[Start of section]

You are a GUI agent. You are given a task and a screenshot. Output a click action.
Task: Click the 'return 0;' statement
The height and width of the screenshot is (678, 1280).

[End of section]
[Start of section]

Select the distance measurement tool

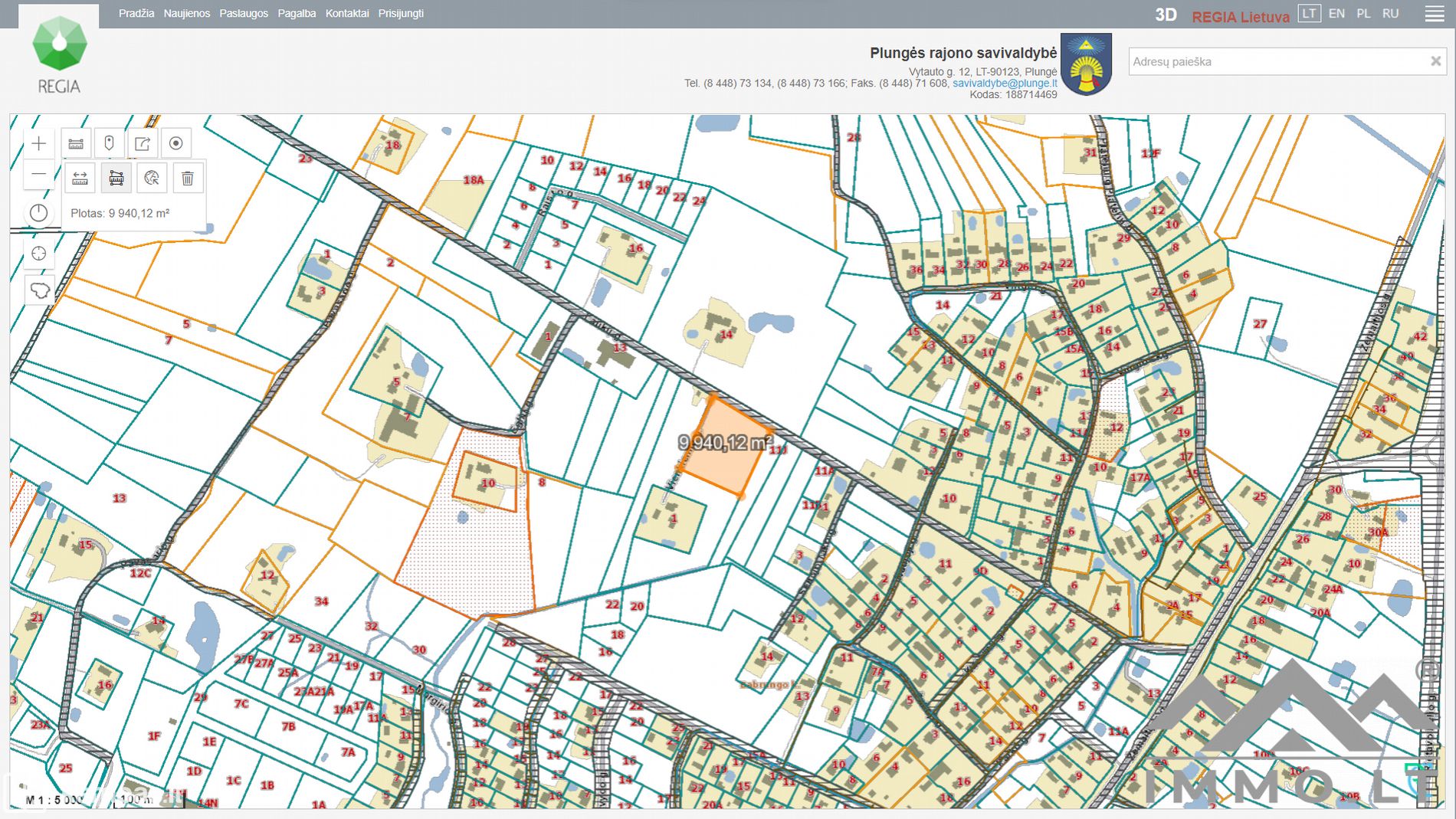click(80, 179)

[End of section]

*WHAT TO DO*
This exercise requires the lines of the entries containing the string "screenshot".

*RESPONSE AREA*
You are a GUI agent. You are given a task and a screenshot. Output a click action.
The height and width of the screenshot is (678, 1280).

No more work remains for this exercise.